--- Records to process Enclosed Below ---

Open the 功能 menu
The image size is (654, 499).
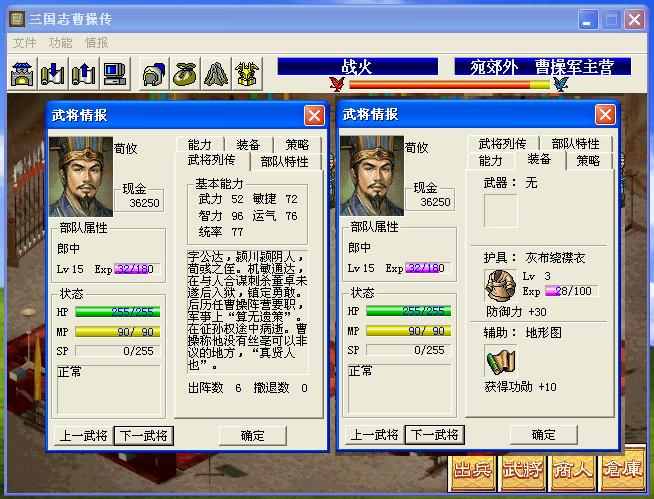(x=60, y=43)
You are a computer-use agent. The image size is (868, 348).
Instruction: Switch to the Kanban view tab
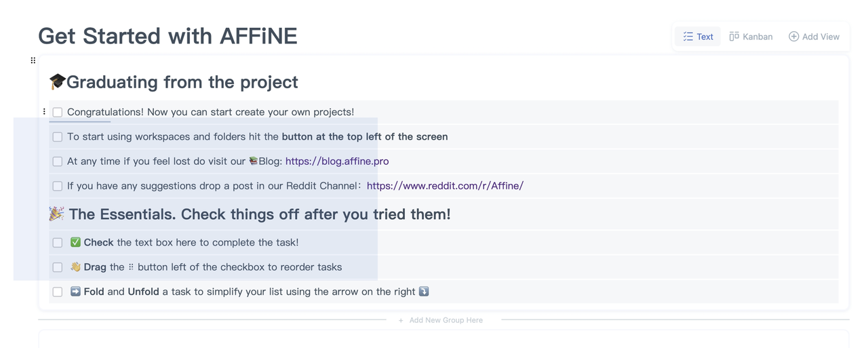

--- End of Enclosed Records to process ---

What you have to do
Set down, word for word, the line that holds "You are a computer-use" and all lines after it to the end of the entries above, but not the pictures.

Solution to this exercise
You are a computer-use agent. The image size is (868, 348).
Instruction: Switch to the Kanban view tab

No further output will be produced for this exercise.